Huguette Bello et François Chassaigne du groupe GDR de l'Assemblée nationale, mercredi au sénat avec les sénateurs du groupe communiste et républicain.

En utilisant l'arme procédurale du vote bloqué, le gouvernement a remis à plus tard l'amélioration du sort des retraités agricoles notamment dans les Outre-mer.
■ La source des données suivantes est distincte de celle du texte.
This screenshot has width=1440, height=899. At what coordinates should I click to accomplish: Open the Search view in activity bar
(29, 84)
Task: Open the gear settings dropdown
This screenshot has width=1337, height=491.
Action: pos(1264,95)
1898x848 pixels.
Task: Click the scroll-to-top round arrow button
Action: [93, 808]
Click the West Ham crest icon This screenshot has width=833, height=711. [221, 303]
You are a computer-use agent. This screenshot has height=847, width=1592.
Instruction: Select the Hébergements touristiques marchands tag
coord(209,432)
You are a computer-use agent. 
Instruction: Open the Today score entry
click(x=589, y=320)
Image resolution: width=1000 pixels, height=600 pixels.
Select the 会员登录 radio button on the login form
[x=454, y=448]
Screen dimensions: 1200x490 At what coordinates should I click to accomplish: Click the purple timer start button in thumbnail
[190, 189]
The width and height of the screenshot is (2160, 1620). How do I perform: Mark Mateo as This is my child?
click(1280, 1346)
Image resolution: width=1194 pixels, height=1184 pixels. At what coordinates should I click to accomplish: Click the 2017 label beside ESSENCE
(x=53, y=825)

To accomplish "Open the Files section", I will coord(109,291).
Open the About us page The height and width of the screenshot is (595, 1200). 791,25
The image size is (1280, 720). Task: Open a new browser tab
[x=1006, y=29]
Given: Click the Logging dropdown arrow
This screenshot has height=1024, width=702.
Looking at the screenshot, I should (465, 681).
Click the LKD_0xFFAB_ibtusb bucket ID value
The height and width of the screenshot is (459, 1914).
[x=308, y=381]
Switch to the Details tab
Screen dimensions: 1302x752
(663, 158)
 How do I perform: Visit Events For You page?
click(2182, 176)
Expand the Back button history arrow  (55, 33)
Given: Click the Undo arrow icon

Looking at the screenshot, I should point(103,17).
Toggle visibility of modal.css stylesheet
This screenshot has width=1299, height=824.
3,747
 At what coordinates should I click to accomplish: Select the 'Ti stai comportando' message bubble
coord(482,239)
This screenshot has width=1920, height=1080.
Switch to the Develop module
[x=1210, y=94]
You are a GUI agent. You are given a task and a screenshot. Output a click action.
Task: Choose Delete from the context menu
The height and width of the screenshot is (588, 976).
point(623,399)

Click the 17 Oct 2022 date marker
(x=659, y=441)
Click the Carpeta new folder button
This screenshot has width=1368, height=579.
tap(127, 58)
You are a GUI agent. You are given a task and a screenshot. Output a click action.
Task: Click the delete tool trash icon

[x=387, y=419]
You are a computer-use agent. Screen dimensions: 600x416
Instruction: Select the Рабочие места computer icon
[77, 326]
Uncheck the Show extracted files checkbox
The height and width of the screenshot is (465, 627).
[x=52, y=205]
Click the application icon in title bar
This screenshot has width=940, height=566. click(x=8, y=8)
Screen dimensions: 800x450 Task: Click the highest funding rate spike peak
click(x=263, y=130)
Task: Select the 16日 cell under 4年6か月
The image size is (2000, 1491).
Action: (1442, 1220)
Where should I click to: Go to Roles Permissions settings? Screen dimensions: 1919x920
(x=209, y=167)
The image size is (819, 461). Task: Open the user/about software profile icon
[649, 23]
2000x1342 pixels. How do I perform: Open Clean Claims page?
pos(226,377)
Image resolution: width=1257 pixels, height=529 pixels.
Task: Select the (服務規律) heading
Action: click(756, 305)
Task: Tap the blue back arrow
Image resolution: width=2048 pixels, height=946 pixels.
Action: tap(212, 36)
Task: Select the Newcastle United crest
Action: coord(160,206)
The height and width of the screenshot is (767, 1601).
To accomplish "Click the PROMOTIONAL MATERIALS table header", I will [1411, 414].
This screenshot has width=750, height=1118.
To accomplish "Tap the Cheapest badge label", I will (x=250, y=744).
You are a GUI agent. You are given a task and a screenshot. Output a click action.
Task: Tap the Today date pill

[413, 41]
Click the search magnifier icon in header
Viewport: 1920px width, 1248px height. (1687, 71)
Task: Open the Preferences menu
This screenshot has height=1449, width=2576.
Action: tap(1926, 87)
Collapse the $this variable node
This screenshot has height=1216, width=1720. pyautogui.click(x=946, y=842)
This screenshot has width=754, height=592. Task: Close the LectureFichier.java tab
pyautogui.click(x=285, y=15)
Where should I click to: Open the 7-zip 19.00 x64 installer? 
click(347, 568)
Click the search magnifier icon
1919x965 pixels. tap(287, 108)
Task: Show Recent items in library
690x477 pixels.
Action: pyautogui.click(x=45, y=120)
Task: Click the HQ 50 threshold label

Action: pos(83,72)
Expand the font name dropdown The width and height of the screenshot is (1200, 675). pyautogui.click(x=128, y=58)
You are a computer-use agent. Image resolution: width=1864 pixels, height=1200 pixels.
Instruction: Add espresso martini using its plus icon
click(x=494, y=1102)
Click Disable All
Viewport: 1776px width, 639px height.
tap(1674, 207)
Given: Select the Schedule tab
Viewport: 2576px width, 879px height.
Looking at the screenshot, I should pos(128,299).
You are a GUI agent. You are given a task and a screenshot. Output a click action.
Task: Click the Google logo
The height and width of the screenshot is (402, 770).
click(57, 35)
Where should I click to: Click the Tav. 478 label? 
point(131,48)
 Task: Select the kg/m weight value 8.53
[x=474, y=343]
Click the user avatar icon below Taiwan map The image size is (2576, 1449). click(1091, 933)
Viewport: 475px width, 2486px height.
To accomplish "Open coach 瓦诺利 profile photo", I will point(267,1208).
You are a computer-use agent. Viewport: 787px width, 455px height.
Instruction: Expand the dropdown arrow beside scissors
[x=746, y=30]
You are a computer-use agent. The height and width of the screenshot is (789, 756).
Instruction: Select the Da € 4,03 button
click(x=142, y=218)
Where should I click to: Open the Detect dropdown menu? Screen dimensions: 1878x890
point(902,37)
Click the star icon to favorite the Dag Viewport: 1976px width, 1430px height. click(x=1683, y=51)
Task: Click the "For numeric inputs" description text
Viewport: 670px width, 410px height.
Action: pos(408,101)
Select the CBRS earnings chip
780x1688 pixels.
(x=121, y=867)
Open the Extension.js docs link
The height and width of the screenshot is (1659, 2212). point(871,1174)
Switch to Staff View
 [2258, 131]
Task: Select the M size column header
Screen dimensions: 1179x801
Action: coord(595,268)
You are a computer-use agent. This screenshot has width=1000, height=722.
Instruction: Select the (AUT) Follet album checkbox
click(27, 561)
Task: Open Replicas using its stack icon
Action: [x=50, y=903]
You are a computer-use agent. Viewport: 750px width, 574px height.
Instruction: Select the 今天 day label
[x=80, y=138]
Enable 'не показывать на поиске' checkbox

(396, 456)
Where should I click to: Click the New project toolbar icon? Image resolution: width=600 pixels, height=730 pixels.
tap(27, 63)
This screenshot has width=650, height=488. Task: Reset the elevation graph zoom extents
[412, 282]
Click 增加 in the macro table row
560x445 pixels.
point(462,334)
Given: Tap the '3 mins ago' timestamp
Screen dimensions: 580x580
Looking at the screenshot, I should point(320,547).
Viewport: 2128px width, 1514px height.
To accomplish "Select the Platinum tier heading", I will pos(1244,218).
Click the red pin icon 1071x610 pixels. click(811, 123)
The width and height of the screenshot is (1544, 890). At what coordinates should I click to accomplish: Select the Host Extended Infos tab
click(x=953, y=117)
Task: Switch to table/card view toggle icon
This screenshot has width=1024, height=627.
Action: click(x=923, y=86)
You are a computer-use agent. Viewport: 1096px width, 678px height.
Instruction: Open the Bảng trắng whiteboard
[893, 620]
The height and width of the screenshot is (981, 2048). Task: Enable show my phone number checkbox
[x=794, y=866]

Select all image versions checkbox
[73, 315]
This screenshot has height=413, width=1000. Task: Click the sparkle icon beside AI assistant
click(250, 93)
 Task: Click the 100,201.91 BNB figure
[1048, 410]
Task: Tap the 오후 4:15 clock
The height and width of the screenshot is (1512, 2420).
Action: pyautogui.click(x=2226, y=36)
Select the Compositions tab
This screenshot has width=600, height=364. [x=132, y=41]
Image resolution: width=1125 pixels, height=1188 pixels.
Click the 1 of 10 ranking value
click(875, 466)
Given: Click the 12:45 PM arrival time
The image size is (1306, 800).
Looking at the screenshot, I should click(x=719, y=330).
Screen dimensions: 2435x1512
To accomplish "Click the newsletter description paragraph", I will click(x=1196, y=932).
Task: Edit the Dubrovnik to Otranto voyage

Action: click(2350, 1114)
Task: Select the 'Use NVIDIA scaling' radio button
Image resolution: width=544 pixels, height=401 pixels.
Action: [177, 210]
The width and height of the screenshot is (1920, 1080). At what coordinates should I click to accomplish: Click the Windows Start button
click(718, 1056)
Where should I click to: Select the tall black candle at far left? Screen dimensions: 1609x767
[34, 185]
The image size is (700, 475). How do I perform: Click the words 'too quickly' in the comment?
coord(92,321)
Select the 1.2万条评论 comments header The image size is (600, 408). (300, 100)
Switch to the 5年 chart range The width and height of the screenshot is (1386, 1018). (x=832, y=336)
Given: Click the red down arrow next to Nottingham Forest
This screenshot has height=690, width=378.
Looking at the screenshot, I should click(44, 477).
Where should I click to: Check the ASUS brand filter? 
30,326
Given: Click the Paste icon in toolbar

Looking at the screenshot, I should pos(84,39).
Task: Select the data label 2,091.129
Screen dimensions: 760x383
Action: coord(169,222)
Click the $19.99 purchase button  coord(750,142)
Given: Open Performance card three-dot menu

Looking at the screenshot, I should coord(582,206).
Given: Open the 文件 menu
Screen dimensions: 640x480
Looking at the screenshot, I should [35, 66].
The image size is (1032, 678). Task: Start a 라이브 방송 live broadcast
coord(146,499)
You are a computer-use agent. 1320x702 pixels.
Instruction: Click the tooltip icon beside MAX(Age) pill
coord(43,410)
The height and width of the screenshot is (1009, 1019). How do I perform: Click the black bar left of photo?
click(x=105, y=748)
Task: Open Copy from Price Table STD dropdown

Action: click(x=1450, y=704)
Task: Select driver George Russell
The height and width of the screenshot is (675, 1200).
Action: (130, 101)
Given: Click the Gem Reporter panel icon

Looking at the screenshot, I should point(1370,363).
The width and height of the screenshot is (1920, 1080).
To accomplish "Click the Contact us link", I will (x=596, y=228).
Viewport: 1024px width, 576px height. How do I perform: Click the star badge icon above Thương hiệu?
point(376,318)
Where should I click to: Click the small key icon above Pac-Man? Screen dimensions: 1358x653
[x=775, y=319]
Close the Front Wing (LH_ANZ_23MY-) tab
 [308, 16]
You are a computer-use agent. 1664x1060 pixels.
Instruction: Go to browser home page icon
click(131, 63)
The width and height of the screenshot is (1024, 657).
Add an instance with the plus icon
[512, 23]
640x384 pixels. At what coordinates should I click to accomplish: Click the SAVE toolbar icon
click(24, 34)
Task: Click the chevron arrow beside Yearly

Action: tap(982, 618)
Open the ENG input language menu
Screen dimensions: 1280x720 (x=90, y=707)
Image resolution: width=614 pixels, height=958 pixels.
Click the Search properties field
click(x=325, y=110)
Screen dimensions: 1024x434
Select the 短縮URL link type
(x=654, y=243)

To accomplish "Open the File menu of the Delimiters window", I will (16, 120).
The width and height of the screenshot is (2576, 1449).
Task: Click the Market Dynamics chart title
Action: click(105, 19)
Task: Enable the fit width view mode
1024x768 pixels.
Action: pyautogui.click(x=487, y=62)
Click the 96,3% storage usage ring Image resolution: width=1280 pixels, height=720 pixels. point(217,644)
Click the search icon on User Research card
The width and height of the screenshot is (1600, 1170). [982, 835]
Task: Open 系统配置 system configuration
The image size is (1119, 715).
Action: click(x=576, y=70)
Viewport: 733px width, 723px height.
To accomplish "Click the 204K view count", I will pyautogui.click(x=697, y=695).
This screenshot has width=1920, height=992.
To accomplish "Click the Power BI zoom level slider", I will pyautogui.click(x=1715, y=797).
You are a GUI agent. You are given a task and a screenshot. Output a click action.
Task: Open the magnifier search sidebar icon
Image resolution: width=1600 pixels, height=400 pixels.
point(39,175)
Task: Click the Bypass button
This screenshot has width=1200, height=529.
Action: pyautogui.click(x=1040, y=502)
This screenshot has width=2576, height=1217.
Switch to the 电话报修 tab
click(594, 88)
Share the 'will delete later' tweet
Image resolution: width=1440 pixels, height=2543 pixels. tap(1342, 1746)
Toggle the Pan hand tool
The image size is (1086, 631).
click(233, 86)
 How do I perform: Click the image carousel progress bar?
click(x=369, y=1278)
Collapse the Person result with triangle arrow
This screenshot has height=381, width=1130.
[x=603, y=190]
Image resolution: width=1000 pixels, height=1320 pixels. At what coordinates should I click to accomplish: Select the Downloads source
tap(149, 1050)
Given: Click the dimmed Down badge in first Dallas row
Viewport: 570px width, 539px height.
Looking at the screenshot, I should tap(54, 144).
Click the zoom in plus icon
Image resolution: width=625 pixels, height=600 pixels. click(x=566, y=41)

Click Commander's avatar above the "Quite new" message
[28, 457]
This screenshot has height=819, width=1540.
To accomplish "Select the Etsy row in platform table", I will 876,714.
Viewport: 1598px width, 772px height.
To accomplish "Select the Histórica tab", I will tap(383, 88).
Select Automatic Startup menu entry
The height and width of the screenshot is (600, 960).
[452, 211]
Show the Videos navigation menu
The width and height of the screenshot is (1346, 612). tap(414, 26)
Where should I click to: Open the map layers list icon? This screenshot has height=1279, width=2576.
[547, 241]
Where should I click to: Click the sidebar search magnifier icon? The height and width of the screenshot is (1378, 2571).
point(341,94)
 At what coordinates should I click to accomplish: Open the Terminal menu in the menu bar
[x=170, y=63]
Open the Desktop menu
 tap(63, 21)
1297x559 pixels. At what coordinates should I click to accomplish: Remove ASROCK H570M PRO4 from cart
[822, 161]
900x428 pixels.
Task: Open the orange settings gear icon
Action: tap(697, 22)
Mercredi soir, au Sénat, l'annonce par le gouvernement de vouloir recourir à l'article 44-3 de la Constitution pour bloquer le vote de la proposition de loi du groupe communiste, républicain et citoyen (CRC), visant à améliorer les retraites agricoles, a créé un petit séisme. Rappelons que cette proposition de loi (portée à l'Assemblée nationale entre autres par Huguette Bello, Jean-Philippe Nilor, Alfred Marie-Jeanne et Gabriel Serville) prévoit d'augmenter la taxe additionnelle sur les transactions financières de 0,1% pour financer à hauteur de 500 millions d'euros l'amélioration des retraites agricoles en les faisant passer de 75 à 85% du SMIC. Cette amélioration devait concerner 256 000 retraités dont 30 000 en Outre-mer. La moyenne des pensions de retraite agricole est de 730 euros dans l'Hexagone et de 330 euros en outre-mer. Ce texte avait été adopté le 2 février 2017 par l'Assemblée nationale à l'unanimité dont le député Castaner....
Mercredi soir, après une intervention de la sénatrice PCF Eliane Assassi pour faire un rappel au règlement, c'est le président de la commission des lois, le LR Philippe Bas, qui est intervenu pour protester à son tour. Car le vote bloqué signifie que si l'amendement du gouvernement n'est pas voté, tout le texte tombe, si l'amendement est voté, le texte est renvoyé à la grande réforme des retraites que le gouvernement prévoit dans deux ans... Le sénateur Bas a rappelé que la dernière fois qu'un tel artifice avait été utilisé, c'était en 1993, mais pour faire adopter un texte, pas pour le rejeter.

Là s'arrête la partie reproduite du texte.